ROANOKE TIMES

                         Roanoke Times
                 Copyright (c) 1995, Landmark Communications, Inc.

DATE: MONDAY, March 1, 1993                   TAG: 9303010060
SECTION: NATIONAL/INTERNATIONAL                    PAGE: A-3   EDITION: METRO 
SOURCE: Associated Press
DATELINE: NEW YORK                                LENGTH: Medium


LILLIAN GISH DIES AT 99

Lillian Gish, a fragile-looking but resilient actress whose career stretched from the silent era to the television age, has died at age 99.

Gish, one of the last surviving stars of silent film, died in her sleep Saturday evening at her Manhattan home, said James Frasher, her manager for the last 25 years.

"She was film. Film started in 1893, and so did she," Frasher said.

Her film career spanned more than 100 films over 75 years, starting with one- and two-reelers in 1912 and ending with 1987's "The Whales of August." Even before that, she was a child stage actress.

"She was the best," said Mike Kaplan, who produced "The Whales of August."

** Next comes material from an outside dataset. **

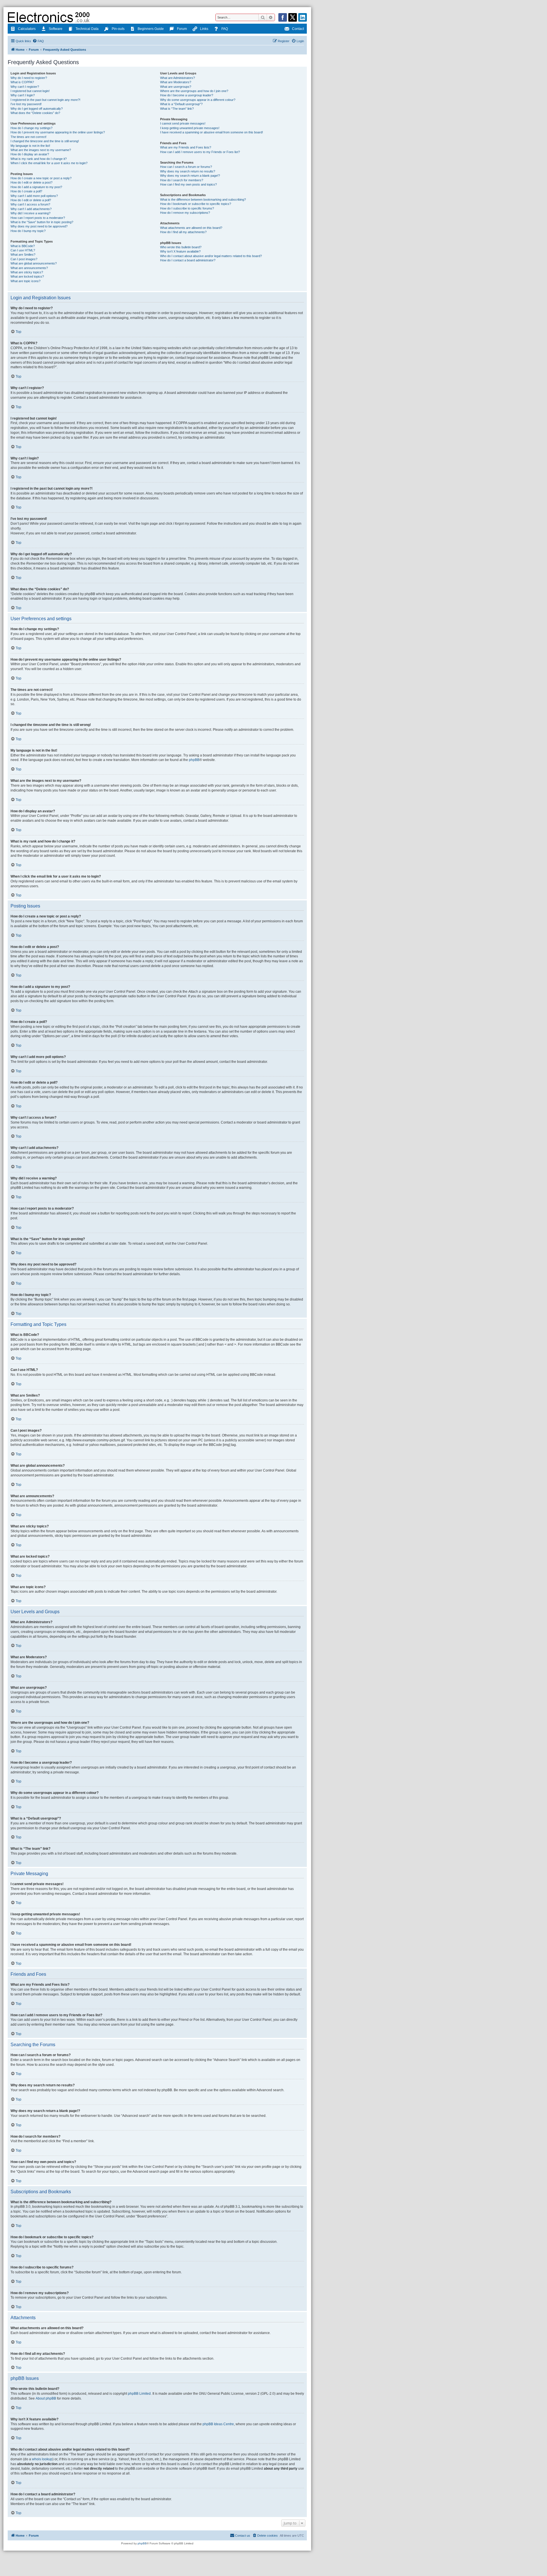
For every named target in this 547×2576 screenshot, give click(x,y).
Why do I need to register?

"Her performance with Bette Davis in that film was the final great role of one of the greatest actresses ever to grace the screen," he said.

Gish was a favorite of director D.W. Griffith and charmed generations of moviegoers as the pure-hearted daughter in his 1915 Civil War epic "The Birth of a Nation" and as the battered waif in his 1919 "Broken Blossoms."

The large-eyed, porcelain-skinned actress often portrayed virginal, childlike young women she called "ga-ga babies." But even in those roles, she displayed an indomitable spirit, as in "Way Down East," when she refused a stand-in and clung to an ice floe as it swept toward a waterfall.

Gish showed the same dedication to her craft to the end of her life, working, traveling, fighting studios, battling for film preservation and scorning "talkies" in general and modern movies in particular.

"I have never approved of talkies," she once said. "It seemed to me that movies were well on their way to developing an entirely new art form. It was not just pantomime, but something wonderfully expressive."

Records of Clark County, Ohio, indicate she was born in Springfield on Oct. 14, 1893, although she insisted in a 1987 interview that she was only 88 years old.

Her father drifted away when she was a small child, and her mother, Mary, took her two daughters to New York City. Out of desperation, her mother went on the stage. Lillian and her sister, Dorothy, a year younger, soon followed - Lillian got her first role at the age of 5.